------ Texto proporcionado
Transformación, medios y poder

Ciudad de México /
El titular del Ejecutivo federal junto a simpatizantes de su movimiento en el Zócalo capitalino. Javier Ríos

La suerte está echada; se acabó la agitación política que sacó a las plazas y calles del país a centenares de miles de personas. No más discursos ni recorridos de la y los aspirantes a coordinar los comités de defensa de la cuarta transformación. Les toca ahora “velar sus armas” en capilla. Y como “hay cosas que para hacerse —decía José Martí— en silencio han tenido que ser”, comparto con ustedes, en tanto se conocen los resultados de las encuestas, esta reflexión sobre la cuarta transformación, los medios de comunicación y la disputa por el poder. 

Vivimos, a mi juicio, una revolución única en la historia, pese a que la derecha conservadora y sus voceros presentan, al de Andrés Manuel López Obrador, solo como un “gobierno más” y pese, también, a que a las y los militantes del movimiento, protagonistas de esta epopeya, les cuesta a veces reconocer este hecho y reivindicarla como tal.   

Pero no se trata solo de una revolución inédita. Es, además, la revolución posible; la revolución deseable porque es radical, pero es pacífica y democrática. Inmoral e irracional hubiera sido intentar la vía armada para desplazar del poder al viejo régimen a pesar de que este era uno de los más represivos, corruptos y longevos de la historia moderna. Este país no aguantaba que se derramara, así hubiera sido en nombre de la libertad y la justicia, una gota de sangre más.
------------
------ Fragmento de origen
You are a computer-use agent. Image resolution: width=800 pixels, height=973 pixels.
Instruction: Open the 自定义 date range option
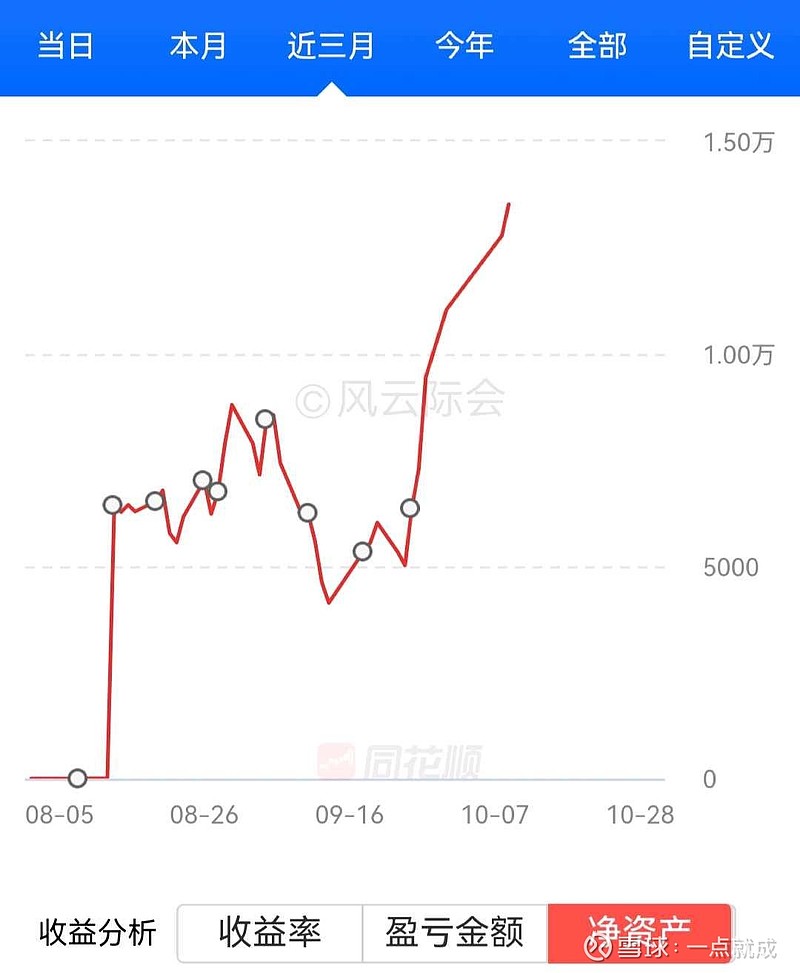[x=731, y=46]
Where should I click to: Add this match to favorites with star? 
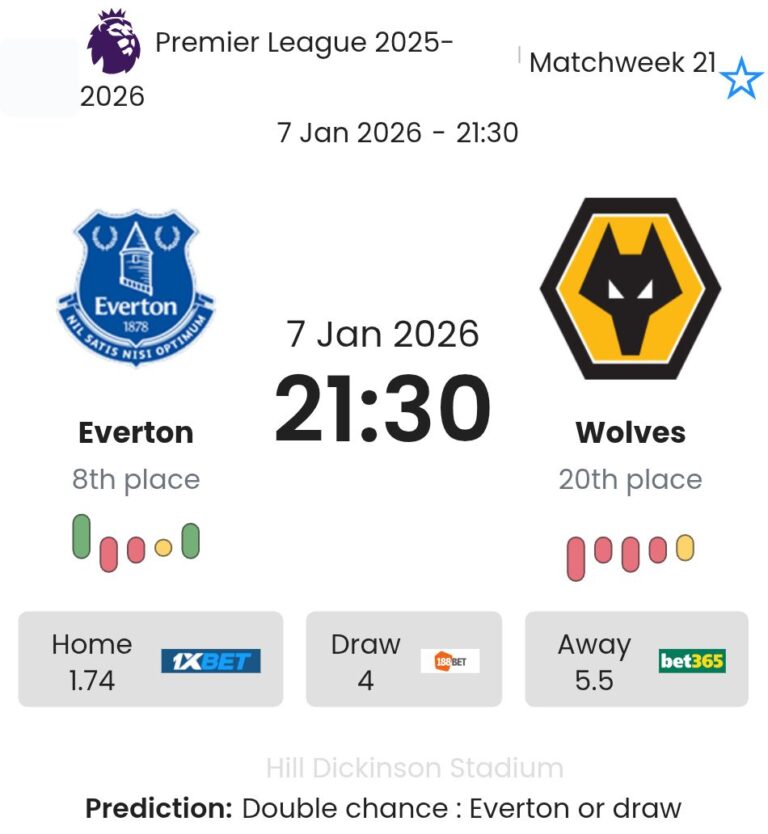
------------
[Planteamiento]
Prosigue el texto sobre la cuarta transformación, los medios y el poder a partir de su última oración, la que termina en "una gota de sangre más".

[Resultado]
Una vanguardia revolucionaria ilustrada y decidida —que suele terminar distanciándose del pueblo al que dice defender— y un puñado de valientes han bastado, en muchos países, para tomar el poder con las armas en la mano. Vencer en las urnas, como sucedió en México, exigió en cambio la acción organizada de millones de mujeres y hombres valientes.   

Fue el pueblo, cuya diversidad cultural, religiosa, ideológica y social es preciso reconocer, el que llevó a López Obrador a la Presidencia. Fue una mayoría ciudadana la que decidió que era necesaria esta revolución en la que, a diferencia de otras, cabemos todas y todos. No hay dogma que valga; la amplitud y la libertad no solo distinguen a la cuarta transformación, la hacen posible.  

Aquí, hoy, con el adversario se convive y pese a su voluntad de destruir, de frenar la transformación valiéndose de todo tipo de recursos —desde los amparos hasta la violencia, pasando por el cohecho y la mentira— no se le considera un enemigo al que es preciso eliminar y todos sus derechos se respetan.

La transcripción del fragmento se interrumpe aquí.